Our Story
The Climigration Network was conceived by a group of facilitators, adaptation practitioners, researchers, and Indigenous and community leaders who came together in 2015 at a gathering hosted by the Consensus Building Institute (CBI) to explore a shared challenge: it was extremely difficult for residents and governments to even start conversations about, let alone plan for, the option of moving to areas safer from growing climate risk. A key finding from this 2015 convening was that people wanted to build a collective space to share, learn, and collaborate on the challenge of climate displacement and migration in the US and its territories.
With support from CBI, founder Carri Hulet led a small group of initial members to form our Network and raise funding to grow. It quickly became clear that a major barrier to successful long-term climate planning was the large gap between the lived experience and wisdom of community members responding to climate risk locally and the policymakers, practitioners, and researchers developing “solutions” and programs absent true partnership with communities.
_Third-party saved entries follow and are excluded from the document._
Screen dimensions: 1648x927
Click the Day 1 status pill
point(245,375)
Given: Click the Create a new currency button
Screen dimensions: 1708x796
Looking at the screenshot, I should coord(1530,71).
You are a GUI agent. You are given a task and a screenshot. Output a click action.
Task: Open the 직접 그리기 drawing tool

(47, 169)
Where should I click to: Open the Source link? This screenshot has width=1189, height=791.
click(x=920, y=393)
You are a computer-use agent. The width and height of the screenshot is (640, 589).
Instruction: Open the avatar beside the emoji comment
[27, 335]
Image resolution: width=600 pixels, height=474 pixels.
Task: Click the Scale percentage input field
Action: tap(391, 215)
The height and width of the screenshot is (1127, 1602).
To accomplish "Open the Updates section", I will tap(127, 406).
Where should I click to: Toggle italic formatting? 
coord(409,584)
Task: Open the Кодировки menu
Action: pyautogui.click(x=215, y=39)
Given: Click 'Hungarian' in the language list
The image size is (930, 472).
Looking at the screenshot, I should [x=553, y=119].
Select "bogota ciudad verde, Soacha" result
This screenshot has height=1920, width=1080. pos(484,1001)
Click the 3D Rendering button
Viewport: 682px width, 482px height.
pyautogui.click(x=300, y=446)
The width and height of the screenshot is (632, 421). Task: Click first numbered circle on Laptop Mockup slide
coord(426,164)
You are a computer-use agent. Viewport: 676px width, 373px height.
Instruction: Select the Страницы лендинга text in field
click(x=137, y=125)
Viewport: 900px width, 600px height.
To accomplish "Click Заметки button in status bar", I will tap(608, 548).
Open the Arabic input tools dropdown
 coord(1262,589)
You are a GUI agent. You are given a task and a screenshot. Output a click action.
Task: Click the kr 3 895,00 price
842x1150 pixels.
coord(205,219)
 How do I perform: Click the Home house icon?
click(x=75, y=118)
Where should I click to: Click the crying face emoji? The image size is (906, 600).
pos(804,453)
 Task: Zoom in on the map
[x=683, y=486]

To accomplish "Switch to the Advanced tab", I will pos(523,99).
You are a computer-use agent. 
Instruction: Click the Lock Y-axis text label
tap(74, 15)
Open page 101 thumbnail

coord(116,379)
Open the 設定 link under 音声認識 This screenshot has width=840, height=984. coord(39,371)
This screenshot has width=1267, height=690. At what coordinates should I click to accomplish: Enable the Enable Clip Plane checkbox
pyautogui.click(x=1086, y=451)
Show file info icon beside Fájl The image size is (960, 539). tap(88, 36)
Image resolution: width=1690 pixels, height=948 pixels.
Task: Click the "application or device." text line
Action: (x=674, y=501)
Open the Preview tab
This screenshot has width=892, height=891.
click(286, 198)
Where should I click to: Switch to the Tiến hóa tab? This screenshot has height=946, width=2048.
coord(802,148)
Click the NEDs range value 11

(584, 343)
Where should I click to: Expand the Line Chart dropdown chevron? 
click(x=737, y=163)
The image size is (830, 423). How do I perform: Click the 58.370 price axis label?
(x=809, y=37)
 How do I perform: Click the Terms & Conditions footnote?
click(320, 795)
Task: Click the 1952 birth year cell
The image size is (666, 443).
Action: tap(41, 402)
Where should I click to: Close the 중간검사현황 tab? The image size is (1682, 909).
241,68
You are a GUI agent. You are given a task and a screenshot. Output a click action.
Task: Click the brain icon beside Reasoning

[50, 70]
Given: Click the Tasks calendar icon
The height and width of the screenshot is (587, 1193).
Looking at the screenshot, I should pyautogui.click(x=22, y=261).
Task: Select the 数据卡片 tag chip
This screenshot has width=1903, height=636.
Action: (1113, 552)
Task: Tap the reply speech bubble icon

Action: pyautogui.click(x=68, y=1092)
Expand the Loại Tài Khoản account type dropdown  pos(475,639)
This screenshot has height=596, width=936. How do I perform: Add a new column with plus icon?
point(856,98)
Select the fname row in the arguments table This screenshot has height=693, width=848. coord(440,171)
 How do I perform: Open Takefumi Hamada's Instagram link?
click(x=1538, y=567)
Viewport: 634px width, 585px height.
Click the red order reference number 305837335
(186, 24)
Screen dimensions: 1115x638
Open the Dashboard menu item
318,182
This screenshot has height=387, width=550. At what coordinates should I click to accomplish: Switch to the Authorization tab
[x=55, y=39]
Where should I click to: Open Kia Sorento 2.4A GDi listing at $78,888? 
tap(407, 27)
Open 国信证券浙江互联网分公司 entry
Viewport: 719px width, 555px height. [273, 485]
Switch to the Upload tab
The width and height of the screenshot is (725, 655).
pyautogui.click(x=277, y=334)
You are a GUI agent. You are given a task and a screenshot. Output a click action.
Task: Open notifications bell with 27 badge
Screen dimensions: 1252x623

Our Network’s mission is to bring together people with lived and learned expertise to advance transformative, community-led approaches to climate displacement and relocation in the US and its territories. Our members and partners are Indigenous leaders, community leaders, practitioners, policymakers, researchers, storytellers, artists, and more - working with collective, stubborn optimism towards our shared vision: A world where communities, cultures, and ecosystems are safe from climate risk.
Our Name
“Climigration” is a term coined by Robin Bronen, co-founder and executive director of the Alaska Institute for Justice, to replace the commonly used misnomer “climate refugee.”